Langston Hughes and Claude McKay are prominent representatives of the dawn of African American culture in the first half of the twentieth century. Harlem Renaissance was a powerful movement that shaped African American literature and aimed at reinforcing the racial bias. Despite leaving a mark in American poetry and being recognized as the “voice of Harlem,” Hughes was an outsider throughout his life. Hughes is commonly referred to as the poet of folk forms and blues rhythms, who was forced to leave the United States because of his color and racial prejudice. Claude McKay also reflected the “diasporic rootlessness” in his writings and contributed to Harlem’s artistic heritage while being abroad and, thus, perceiving it from a long perspective (Chang 188). Both poets portrayed a diverse culture of African-Americans and cultivated their folk values.

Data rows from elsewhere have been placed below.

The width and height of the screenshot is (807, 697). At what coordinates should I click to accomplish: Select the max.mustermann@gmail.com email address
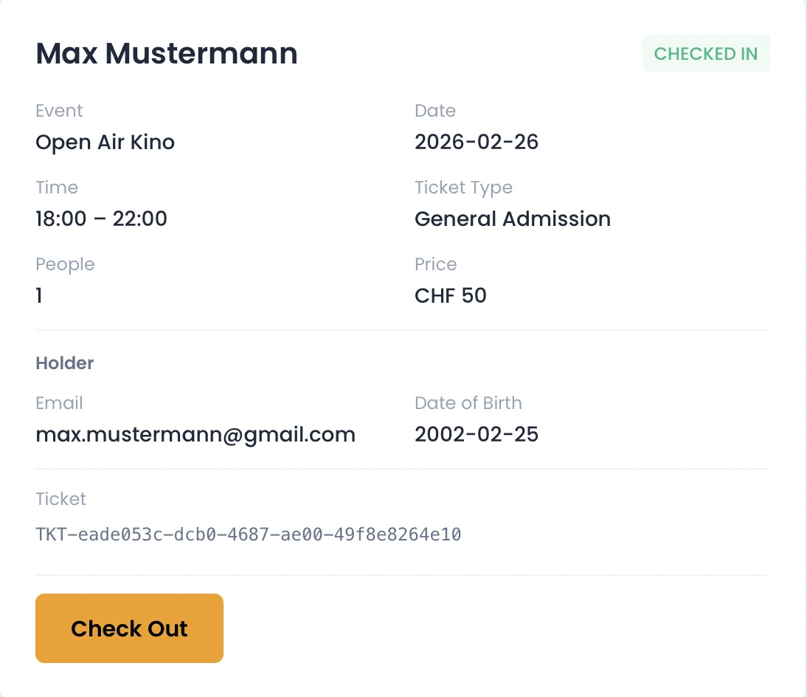[x=195, y=434]
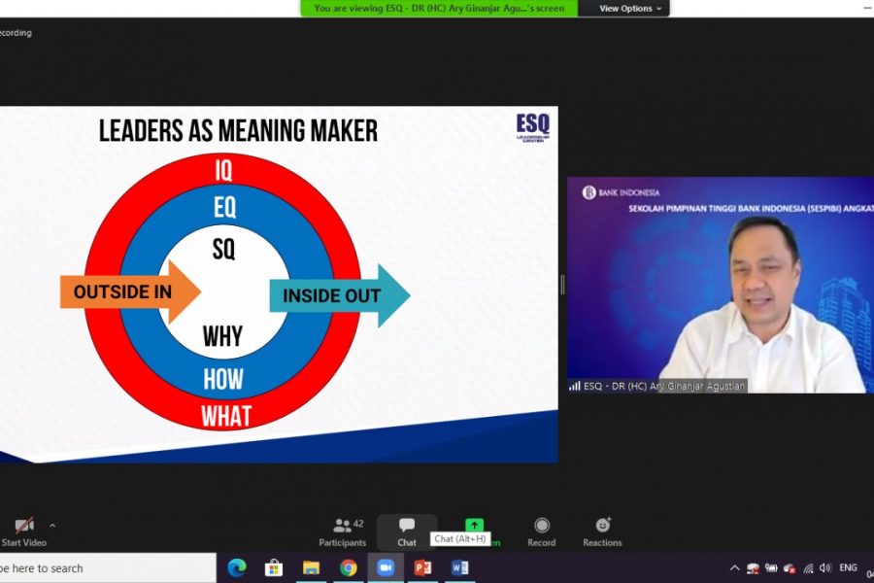874x583 pixels.
Task: Click the green Share Screen button
Action: tap(474, 526)
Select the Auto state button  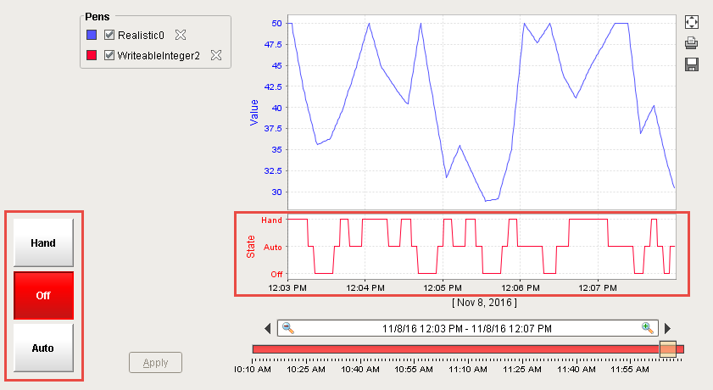(43, 348)
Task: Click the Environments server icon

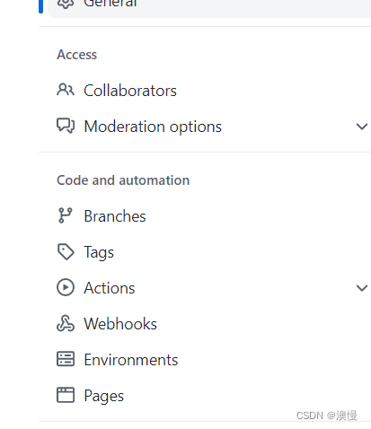Action: 66,359
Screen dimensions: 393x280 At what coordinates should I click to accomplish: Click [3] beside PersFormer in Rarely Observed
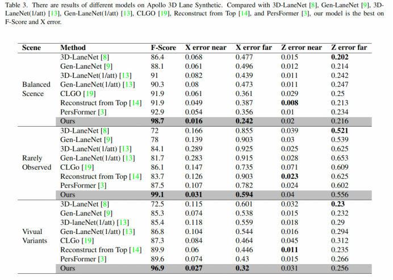pyautogui.click(x=102, y=186)
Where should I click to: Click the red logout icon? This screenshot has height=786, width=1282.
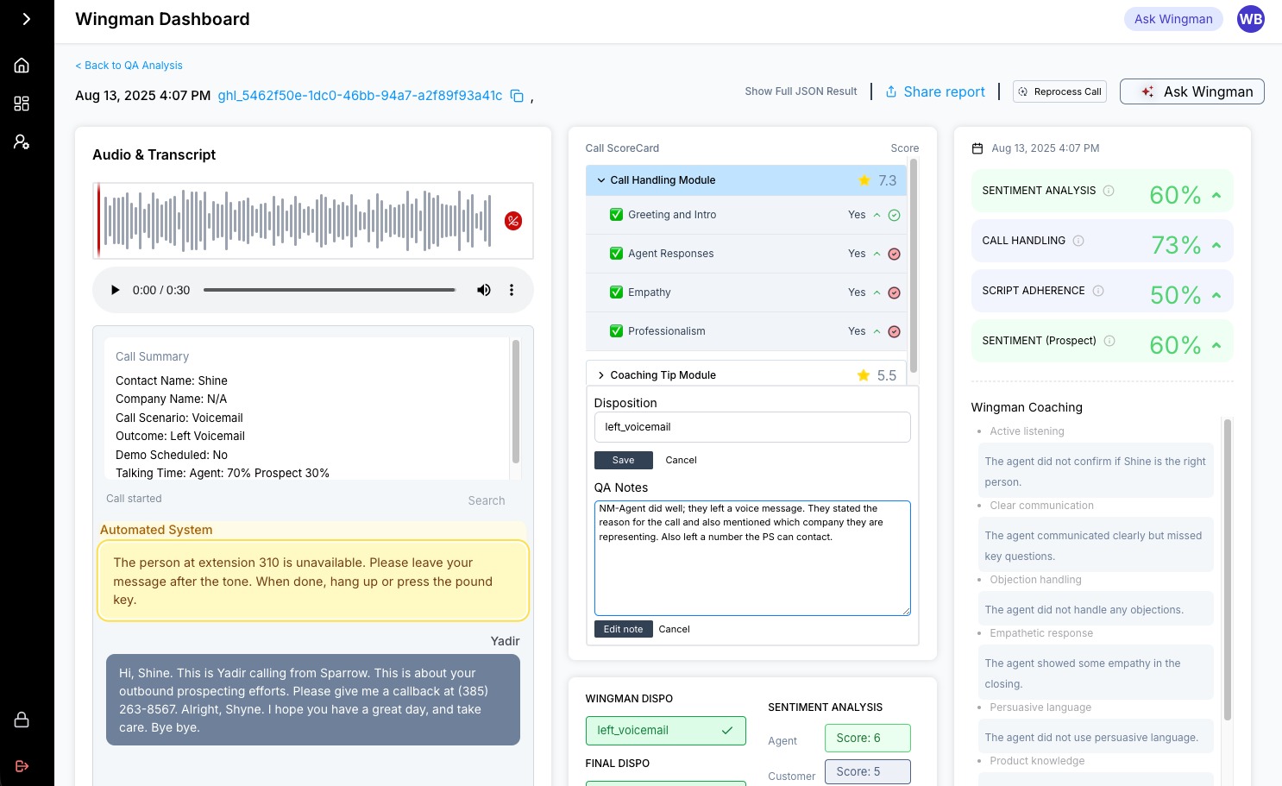[x=22, y=766]
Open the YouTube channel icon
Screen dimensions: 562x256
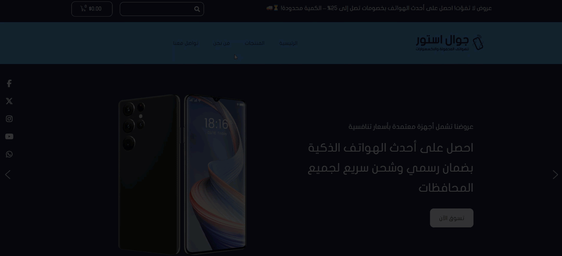click(9, 136)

I chose two poems, such as “The Tropics in New York” by McKay and “The Negro Speaks of Rivers” by Hughes, for the comparative analysis. Considering McKay’s lifelong struggle with finding a homeland, his poem substitutes for home and reflects on the multinational cultural belonging. He shares what provokes his memory about native Jamaica while standing on a sidewalk in New York. McKay looks for “old, familiar ways” and reveals how being displaced in modernity transforms the perception of the place (McKay). Hughes’ poem, in turn, presents himself in the image of Negro as a citizen of the world and a founder of civilization. According to Duki, this poem is a “reminiscence of the rivers” that nurtures his soul and embodies life and death, persistence, philosophy, and success (164). The poet represents a young man who pursues becoming one of the most outstanding poets of all times in “I bathed in the Euphrates when dawns were young” (Hughes). Both of these poets exemplify Modernism by comparing their racial identity against the established prejudice in America of that time and writing openly about self-identification within the African American culture.
Works Cited
Chang, Jennifer. “Pastoral and the Problem of Place in Claude McKay’s Harlem Shadows.” A Companion to the Harlem Renaissance, edited by Cherene Sherrard-Johnson, John Wiley & Sons, 2015, pp. 187–202.
Duki, Jacques Manangama. “The Essential Characteristics of Langston Hughes’ Poetry and Their Impact on the Congolese Conscience.” International Journal of Language and Literature, vol. 5, no. 2, 2017, pp. 162–173.
Hughes, Langston. “The Negro Speaks of Rivers,” 1921. Poetry Foundation. Web.
McKay, Claude. “The Tropics in New York,” 1922. Poetry Foundation. Web.